A font is just a series of images with standardised traits. Computers are
great at recognising these traits, and perfect for cross comparing them. It's
just pixels.

------
kephra
I sometimes even registered the domains, e.g. toothing.org The name offers
various cell phone games, even the toothing hoax itself.

The next odd idea requires expert knowledge in Babylonian contracts. Every
change of ownership without a contract was theft. Contracts involving people
required a cancel clause for each side. And ownership on people without
contract was punished by death, as illegal slavery. So most contracts are
marriages. The contracts are highly formalized, so one can use them as
templates and exchange the names. Print them on a clay tablet, burn them, and
send them by mail. I'm sure marriage contracts would sell, especially those
with the cancel clause: "and when she says you are no longer my man, he can
throw her into the river".

The 3rd and most challenging idea would be a project and freelancer site that
does not suck. Where projects, prices and skills do not race to the bottom.

And last _shameless plug about something real_ You can contact me on #o3db @
irc.freenode.net - currently developing a Browser-4GL in Scheme.

------
lewisl9029
Here's my pet idea for a hardware product I'd totally use:

A Google Glass like device without most of the functionality (no camera or
mics) or processing hardware (doesn't have to run its own OS), except the
display (this should cut down costs quite a bit and make it a bit more
feasible to manufacturer and purchase than Google Glass itself).

You connect devices to it using Miracast and/or some other wireless display
tech and extend/mirror your smartphone/laptop displays.

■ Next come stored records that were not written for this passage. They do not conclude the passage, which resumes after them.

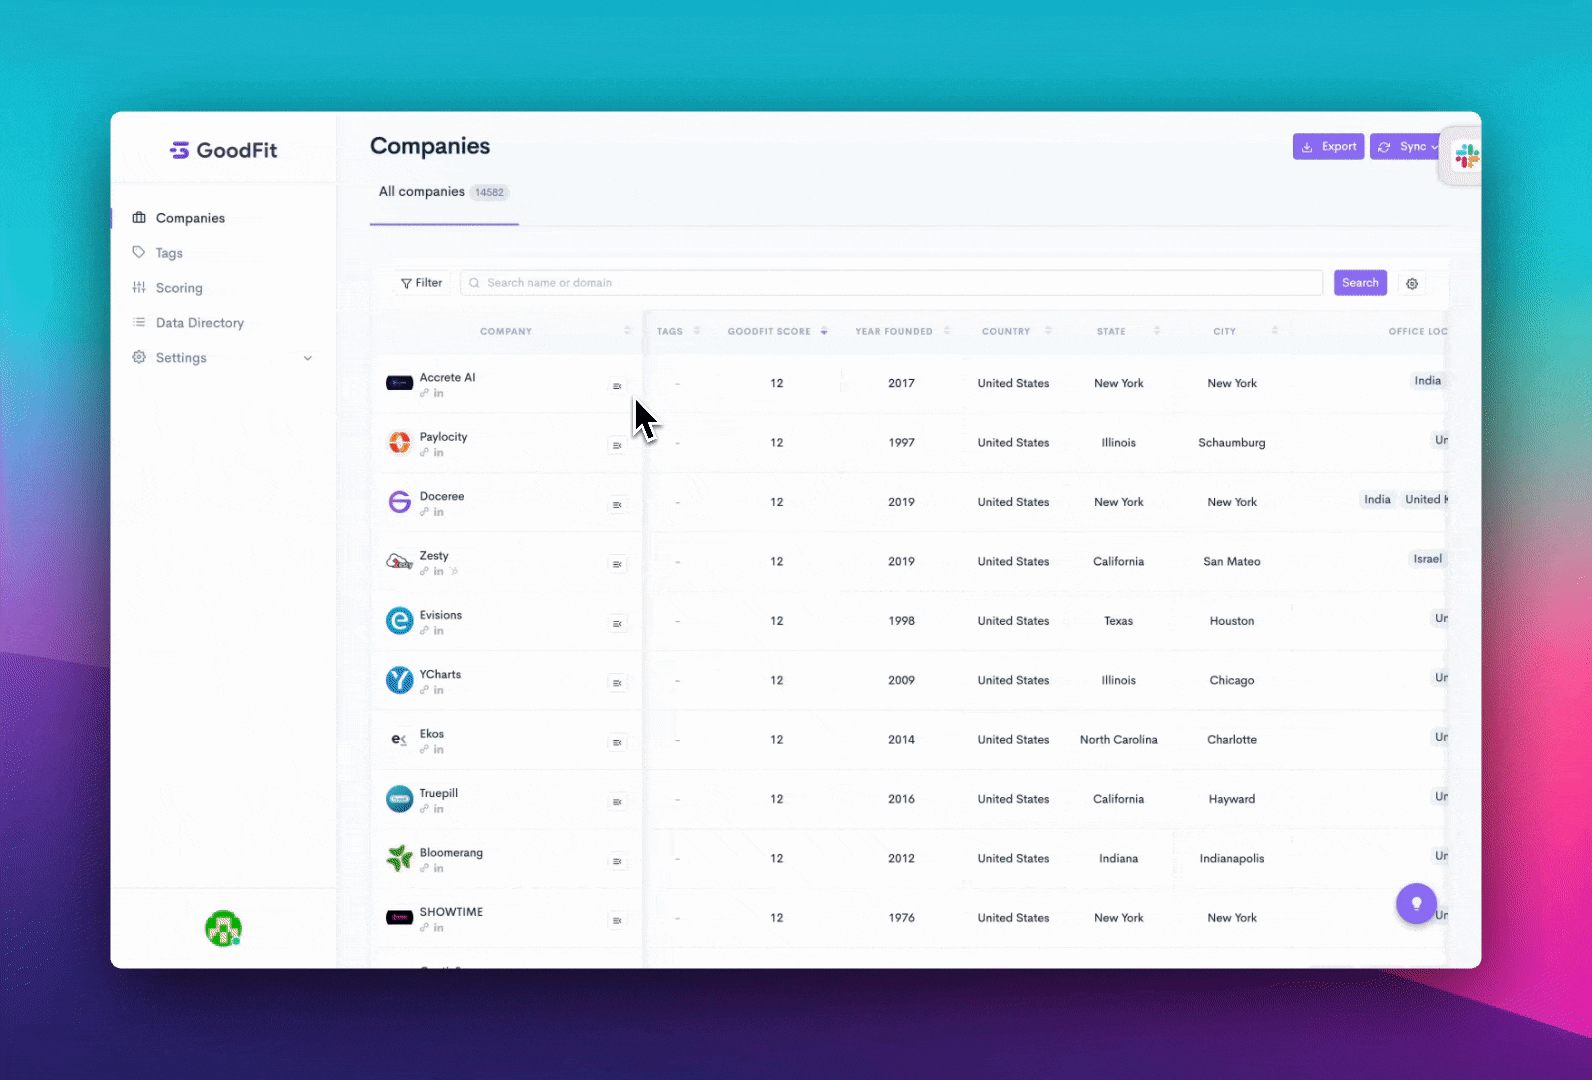Click the Paylocity company logo
The image size is (1592, 1080).
coord(400,442)
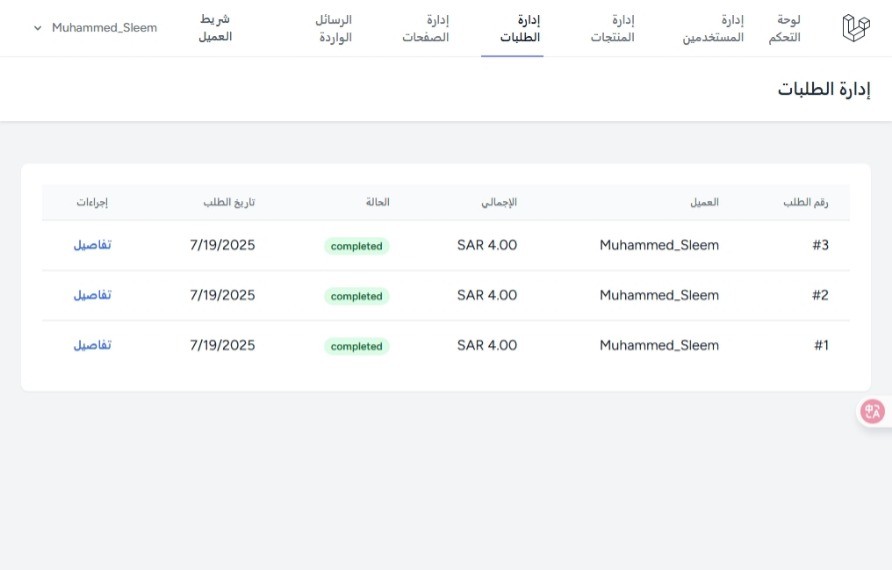The image size is (892, 570).
Task: Click the تاريخ الطلب column header
Action: [229, 203]

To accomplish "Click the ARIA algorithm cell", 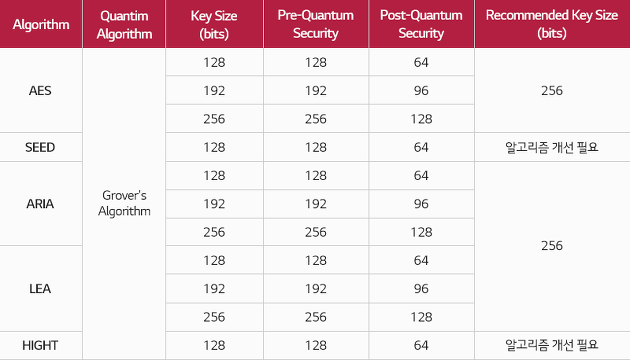I will [x=40, y=204].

It can serve as a portable multi-monitor setup for productivity, or a simple
portable heads-up display for entertainment (video playback, reading) or
utility uses (navigation).

That'd be the MVP anyways. In future revisions you can maybe add things like a
mic and/or camera for things like augmented reality and voice control, but
figure out how to offload the processing to the master device
(laptop/smartphone) rather than dedicating hardware to it on the device itself
for affordability and battery life.

------
fivedogit
For the love of God, someone create a World of Warcraft where the quests are
educational. Instead of "go kill 8 green dragons" the questiver says "Mata a 8
dragones verdes". The immersion and addiction to progression (i.e. unholy
motivation) would have us speaking multiple languages in no time.

Please. I'm begging you to take my money.

------
phalgunr
An Amazon for renting things. All the top Google search results looked
antiquated..

edit: my search query was just "rent anything"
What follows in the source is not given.